◆ Extracted material
-.-.-

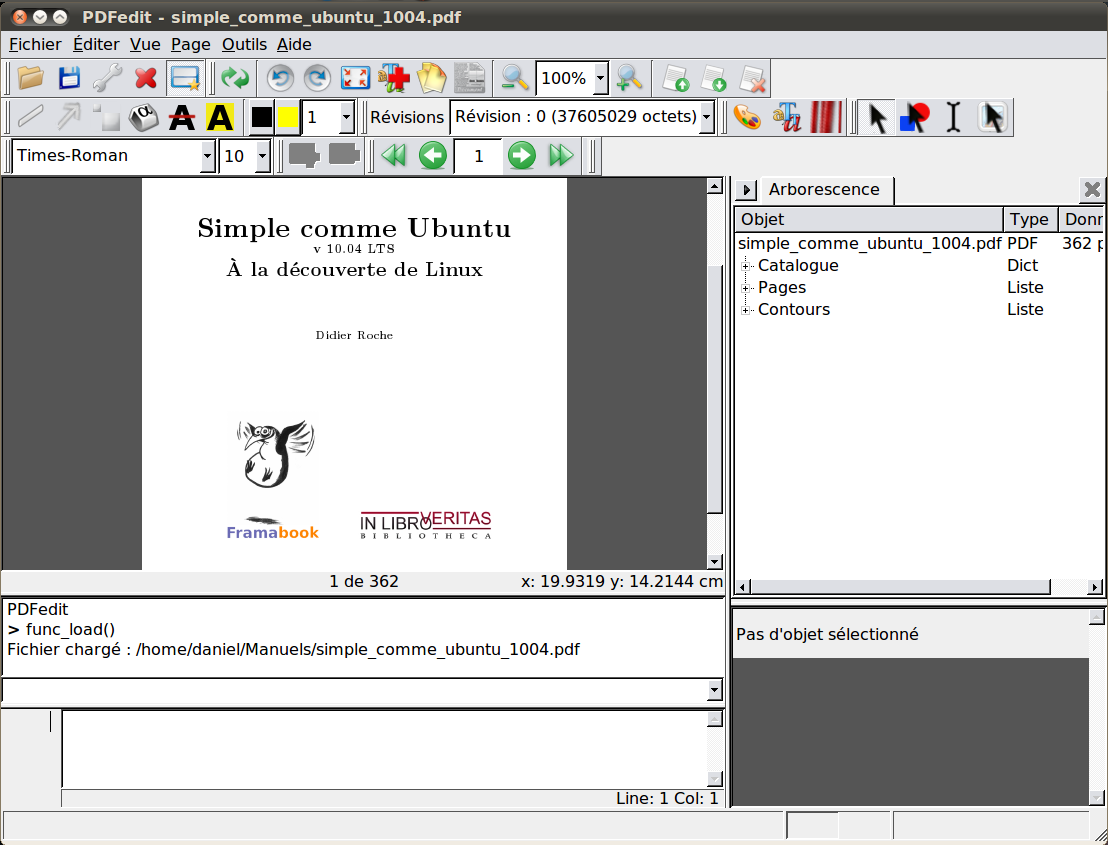Jump to the first page
The height and width of the screenshot is (845, 1108).
click(x=394, y=156)
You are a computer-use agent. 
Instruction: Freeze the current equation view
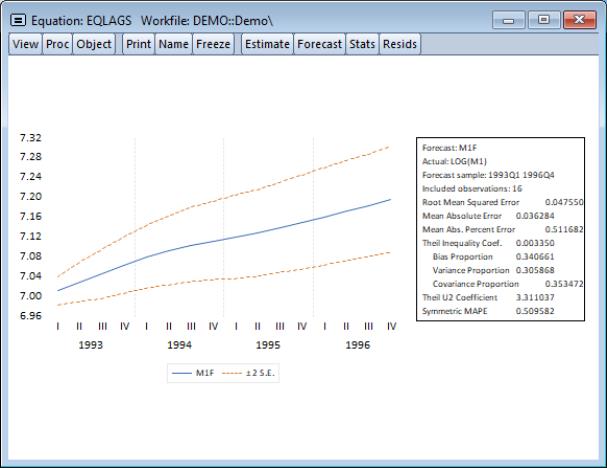click(x=214, y=44)
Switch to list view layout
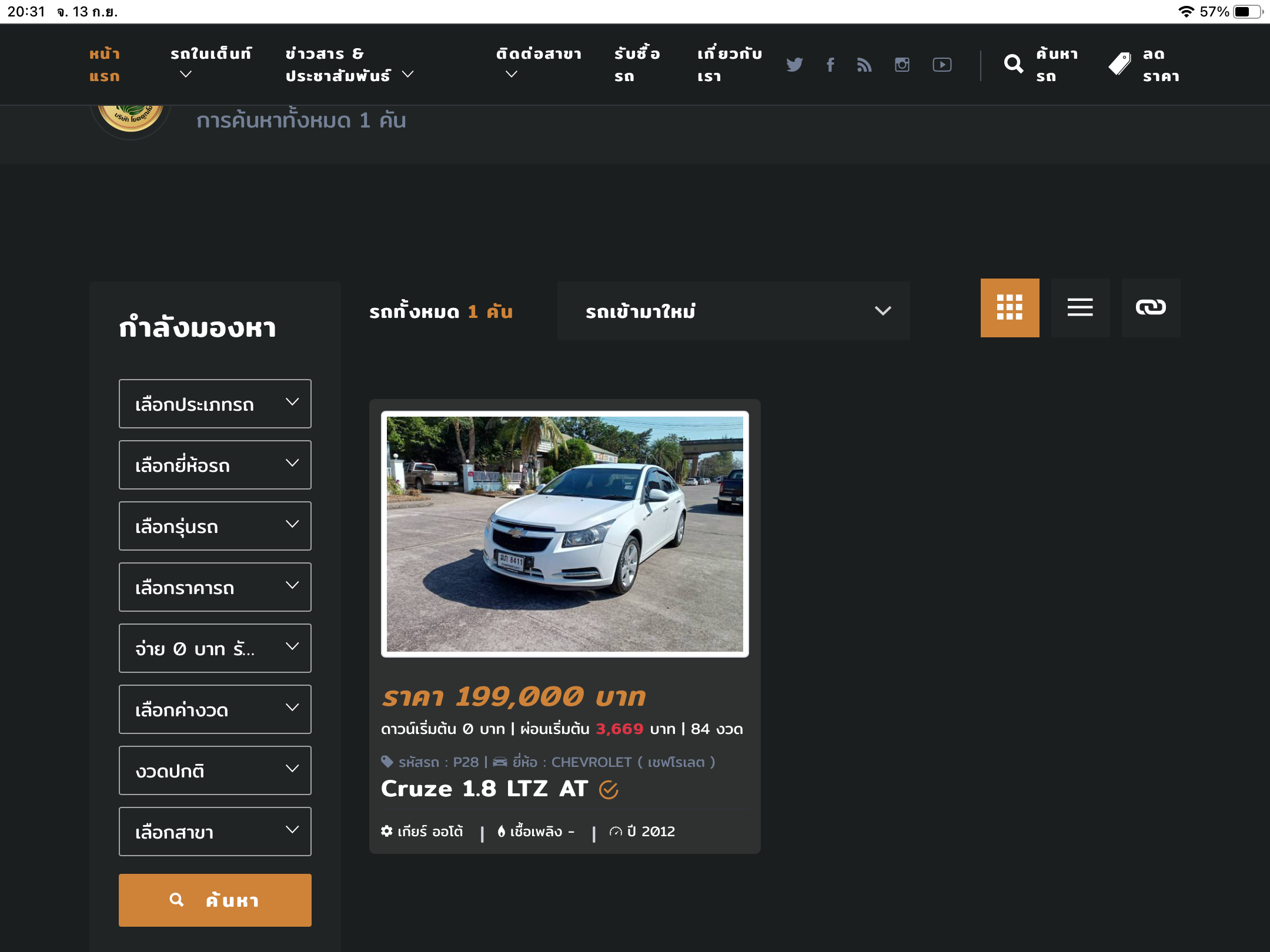This screenshot has width=1270, height=952. coord(1080,307)
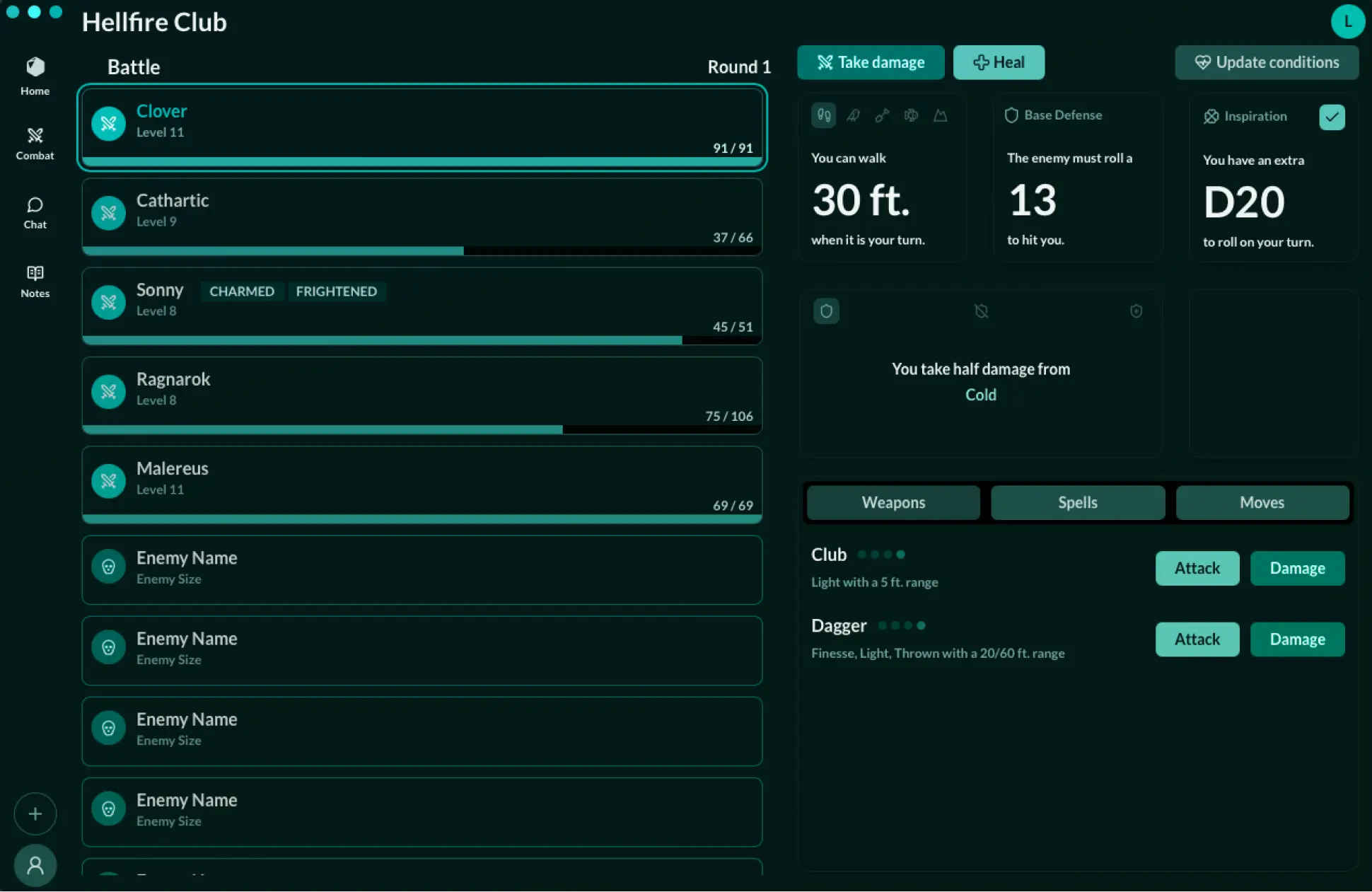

-.-.-

◆ Work instructions
Please rewrite these rows as a numbered list, leaving out blank lines and the pictures.

◆ The solution
1. Jump to the first page
2. The height and width of the screenshot is (845, 1108).
3. click(x=394, y=156)
4. You are a computer-use agent. 
5. Instruction: Freeze the current equation view
6. click(x=214, y=44)
7. Switch to list view layout
8. This screenshot has width=1270, height=952. coord(1080,307)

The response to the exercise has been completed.